Nowadays the illness caused by the coronavirus closely resembles that of flu, unlike during the earliest days of the pandemic.

While the rapid rise in Covid cases is of some concern, it is still far below the devastating wave the country experienced in 2021 from the Delta variant

While the rapid rise in Covid cases is of some concern, it is still far below the devastating wave the country experienced in 2021 from the Delta variant

Other Omicron sub-variants include Kraken (XBB.1.5) and Orthrus (CH.1.1). Currently Kraken remains the dominant strain in the UK, as of April 14, causing 44 per cent of cases, while Omicron accounts from 8 per cent and Arcturus, 2.3 per cent, the UKHSA said

Dr Simon Clarke, an infectious disease expert at Reading University, cautioned that concern about Arcturus is premature.
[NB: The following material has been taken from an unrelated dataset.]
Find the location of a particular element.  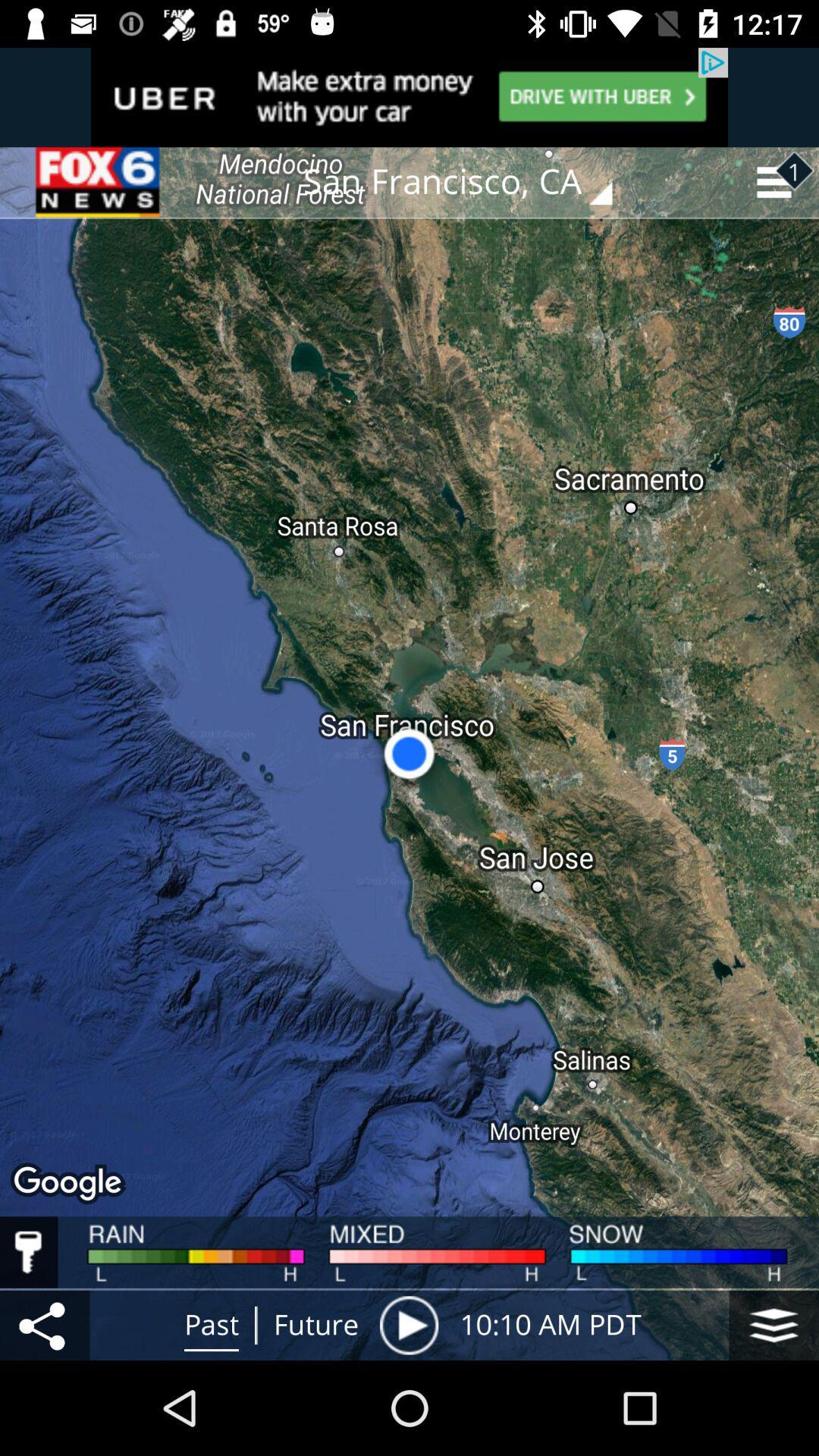

icon next to future item is located at coordinates (408, 1324).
He said: ‘While we know that (Arcturus) has caused a handful of fatalities, we don’t know the circumstances surrounding those cases and it might be far too premature to react.

‘The coming months and years will bring constant waves of new Covid variants.

‘But panicked reaction to each one could lead to public indifference to something which really could require a concerted response.’

Professor Francois Balloux, a vocal commentator throughout the pandemic, from University College London, said the previous Kraken (XBB.1.5) Omicron subvariant wave in the UK could explain why Britain hadn’t seen a similar explosion in cases.

‘In places that didn’t have an XBB.1.5 wave (e.g. India or China), it is expected to do well,’ he said.

‘Conversely, in places like the UK, it is not expected to have much of an impact on case numbers, and even less so, on hospitalisations and deaths.’

He added: ‘XBB.1.16 is still at low frequency here in the UK, but it may become the next dominant variant in the future.’

Arcturus, technically known as XBB.1.16 but given its name by Covid variant trackers, has already swept across places like India where it has sparked a 90-fold increase in cases and seen mask mandates imposed in the worst hit areas.